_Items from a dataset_

______________________________

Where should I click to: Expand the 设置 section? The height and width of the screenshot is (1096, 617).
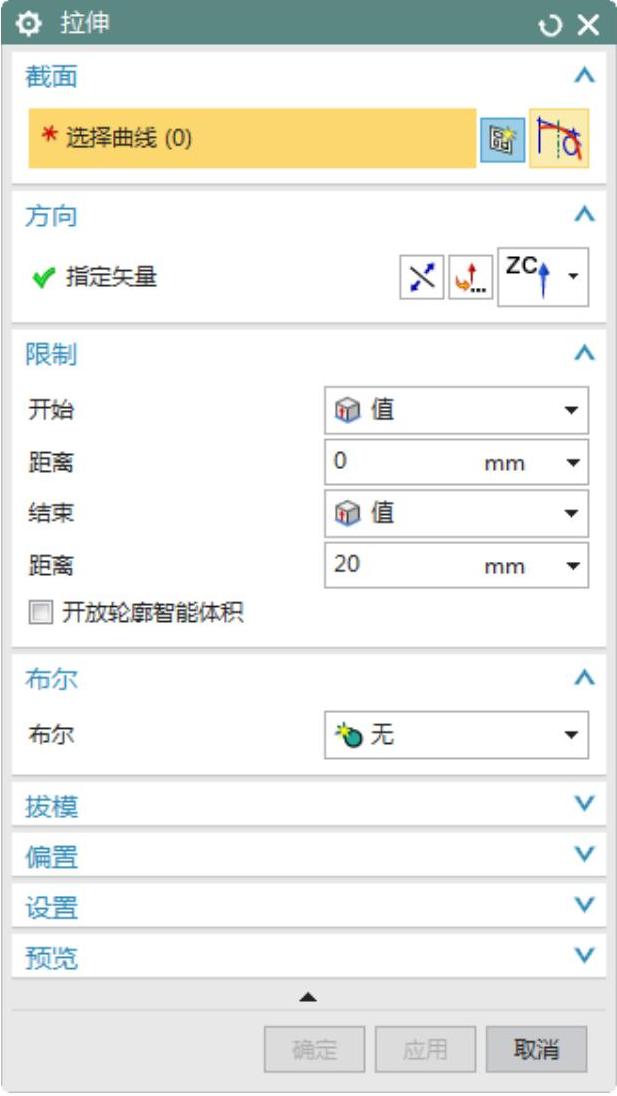click(586, 906)
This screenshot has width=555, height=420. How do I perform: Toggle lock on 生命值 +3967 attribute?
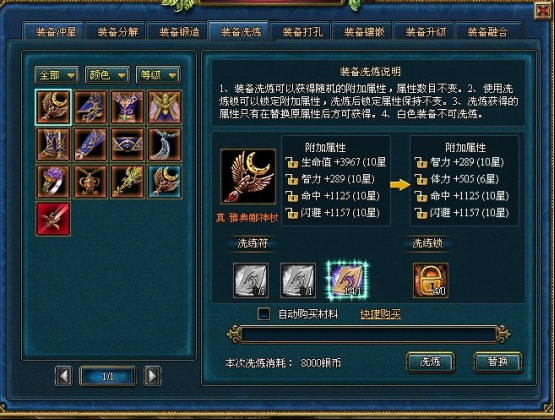[x=292, y=162]
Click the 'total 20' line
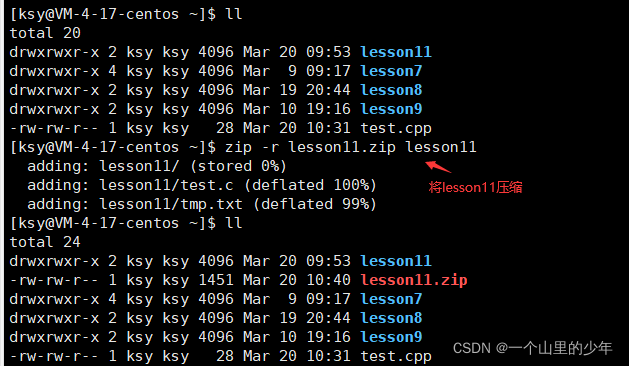 pos(45,33)
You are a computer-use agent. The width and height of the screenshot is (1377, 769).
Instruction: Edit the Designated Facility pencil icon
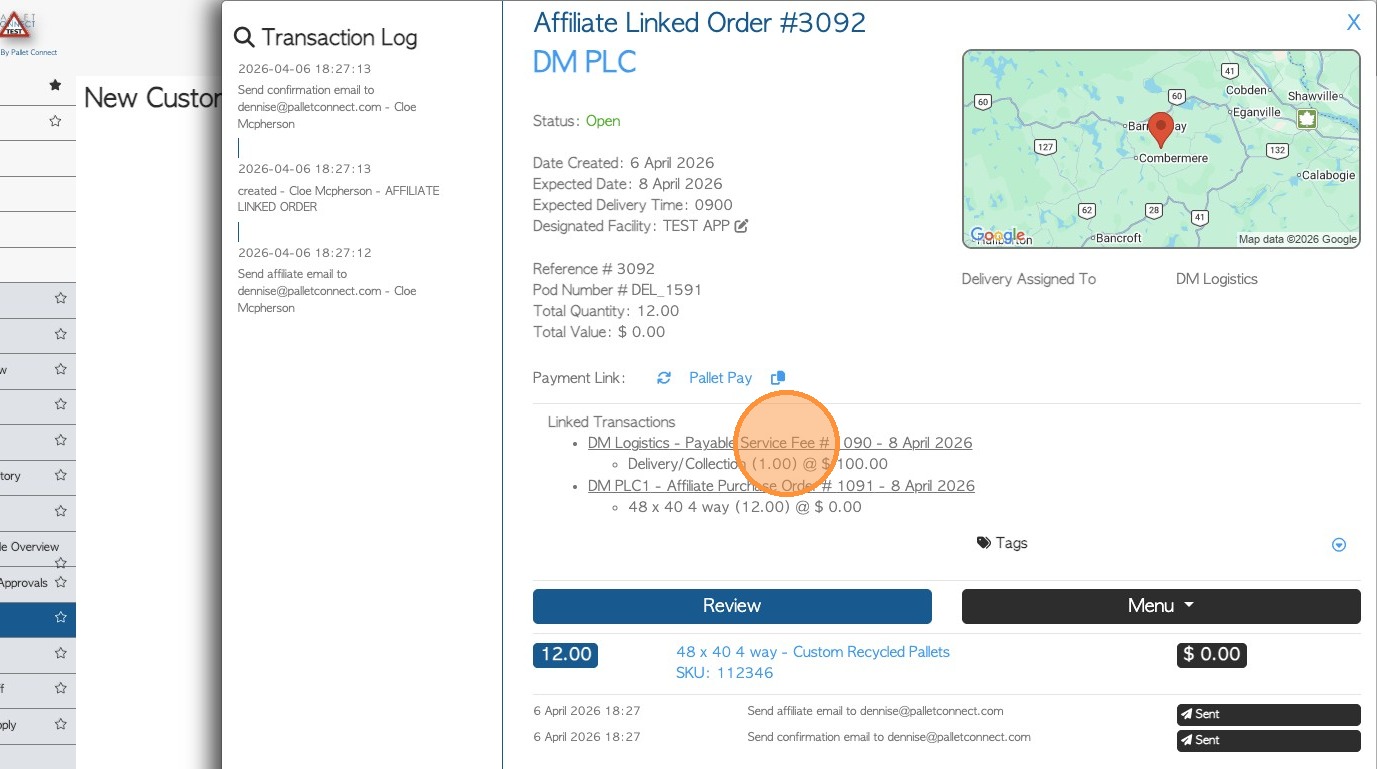point(741,226)
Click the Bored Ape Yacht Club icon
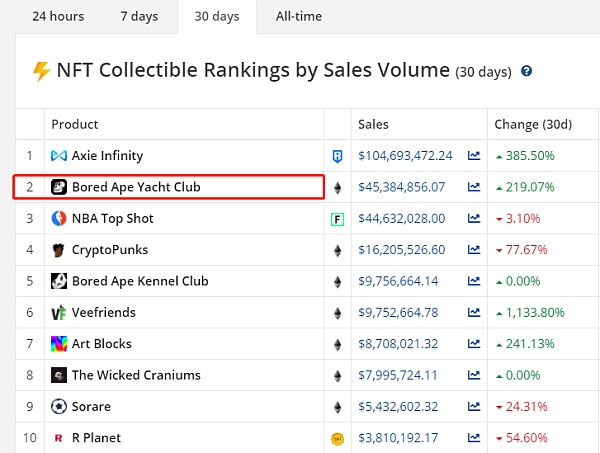 coord(59,187)
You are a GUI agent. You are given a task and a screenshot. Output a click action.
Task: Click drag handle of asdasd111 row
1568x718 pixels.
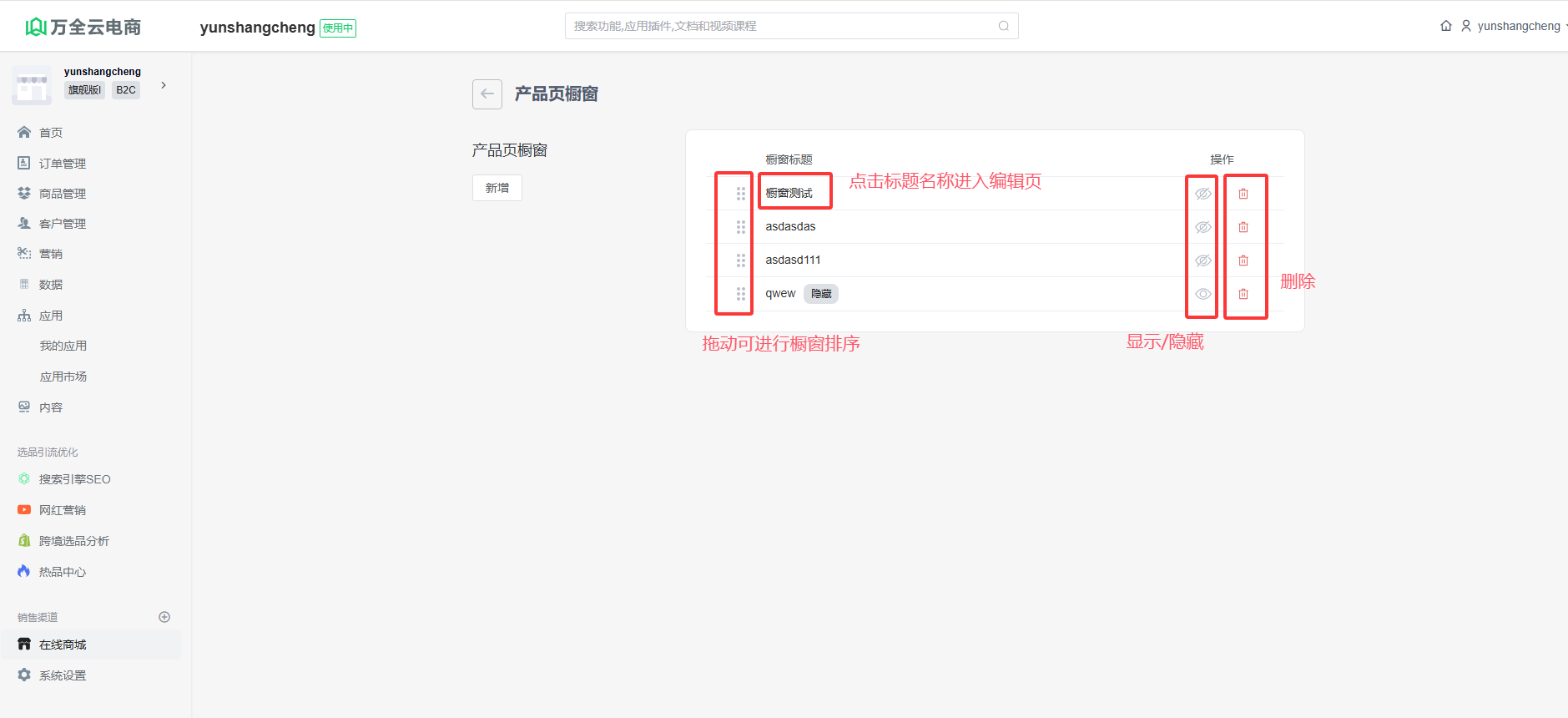[x=740, y=260]
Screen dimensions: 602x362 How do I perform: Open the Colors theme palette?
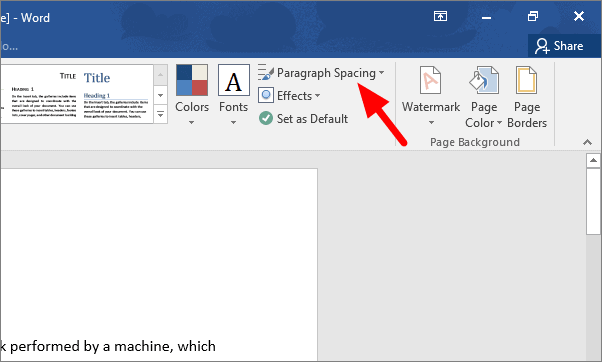[x=192, y=94]
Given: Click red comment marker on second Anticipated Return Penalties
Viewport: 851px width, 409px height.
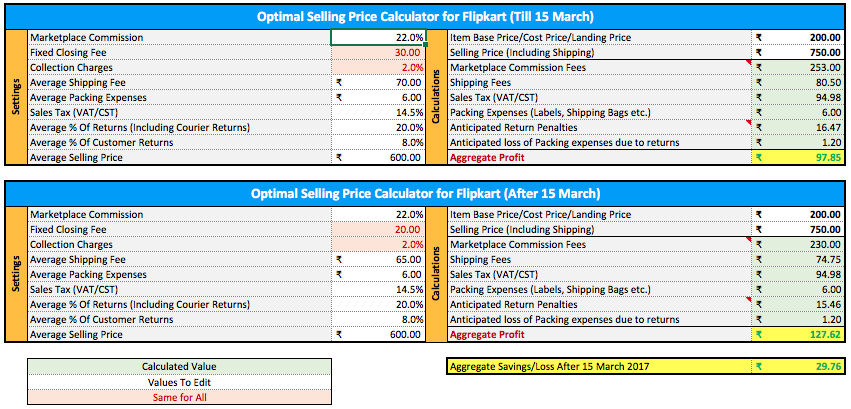Looking at the screenshot, I should 749,300.
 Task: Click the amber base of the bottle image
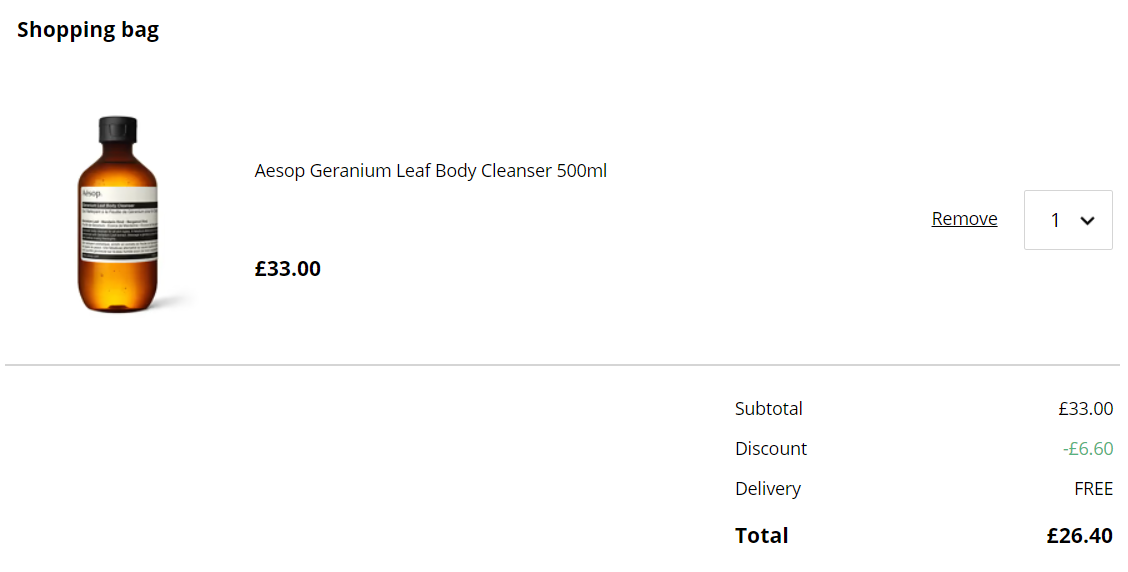click(118, 288)
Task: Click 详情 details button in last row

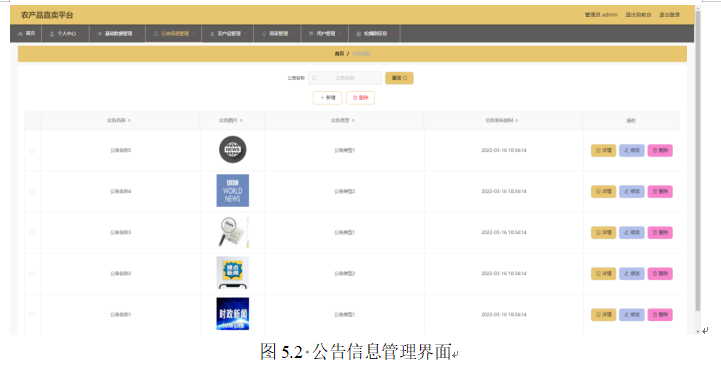Action: tap(603, 315)
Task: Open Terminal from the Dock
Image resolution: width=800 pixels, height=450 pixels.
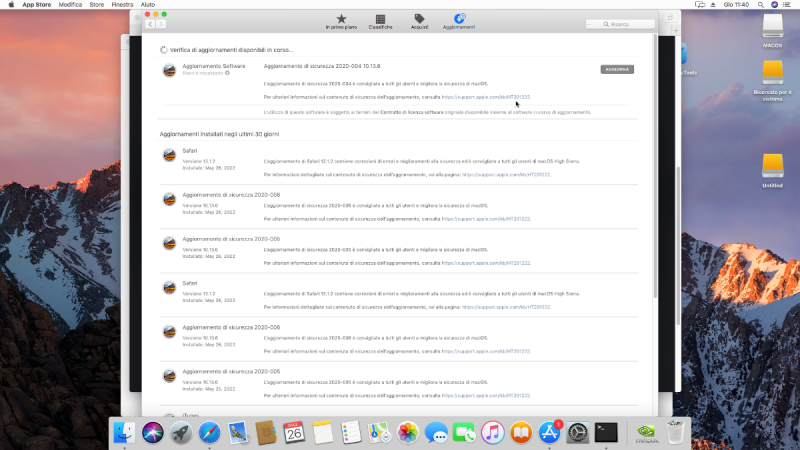Action: pos(605,432)
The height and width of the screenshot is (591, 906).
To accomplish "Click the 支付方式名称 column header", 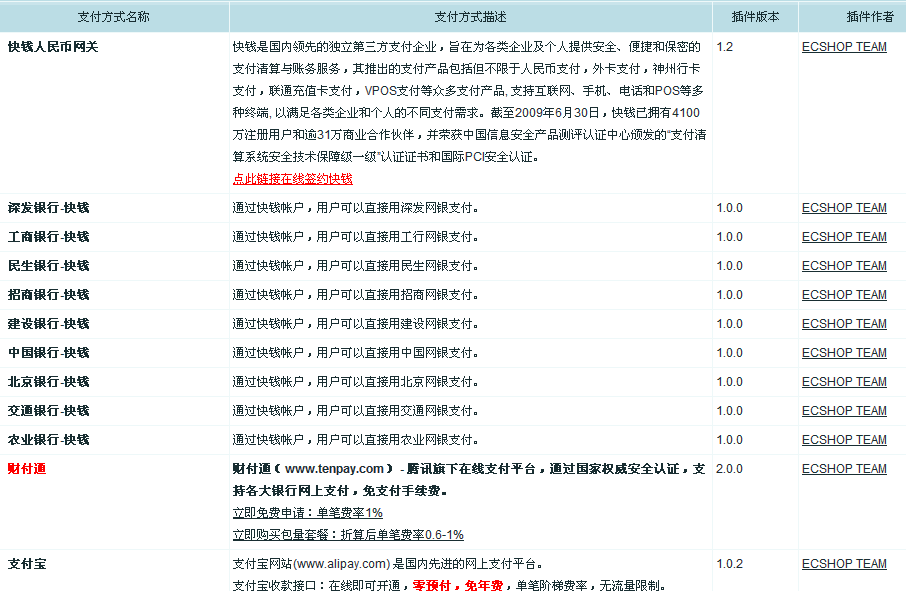I will pyautogui.click(x=113, y=15).
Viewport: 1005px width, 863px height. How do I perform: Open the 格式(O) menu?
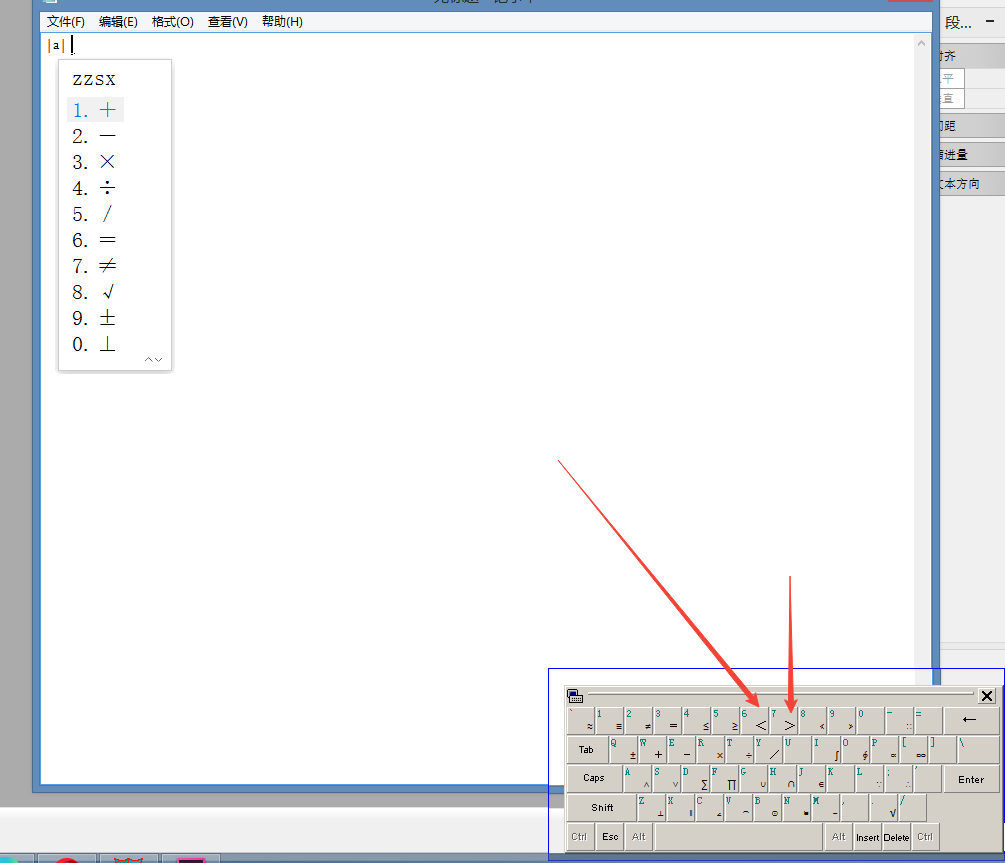(172, 22)
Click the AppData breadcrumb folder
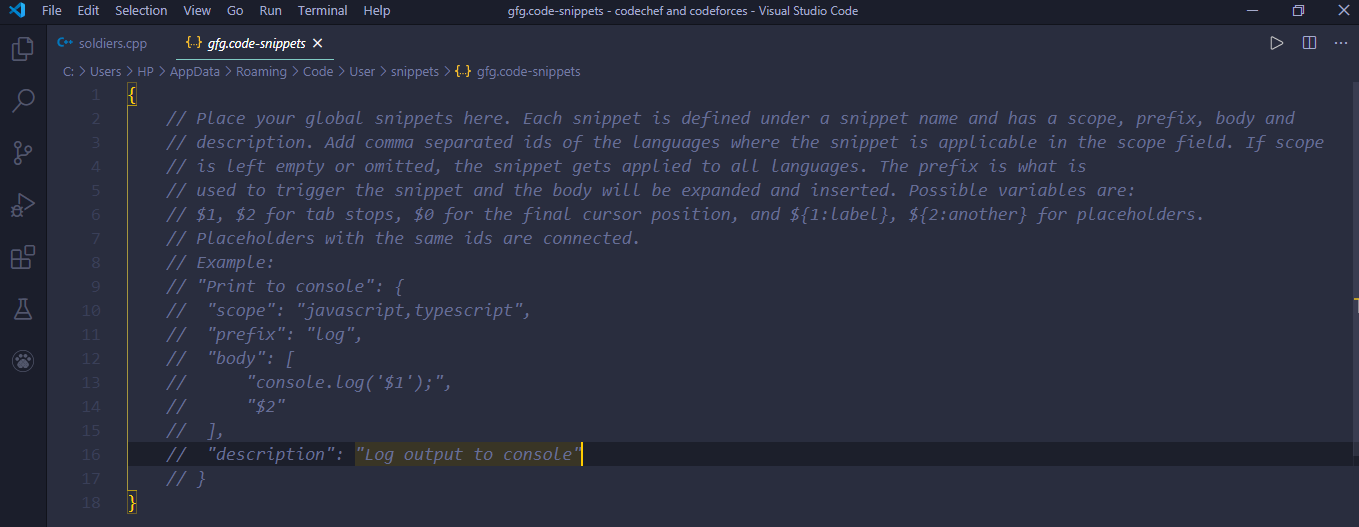Image resolution: width=1359 pixels, height=527 pixels. (x=196, y=72)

______________________________

_Your assignment_
Every line from the one containing "Viewport: 1005px width, 863px" to the final line of the records must be transcribed exactly, both ends included, with the pictures left out.

_Exercise result_
Viewport: 1005px width, 863px height. How do I perform: Open the 格式(O) menu?
(172, 22)
Click the AppData breadcrumb folder
Image resolution: width=1359 pixels, height=527 pixels. (x=196, y=72)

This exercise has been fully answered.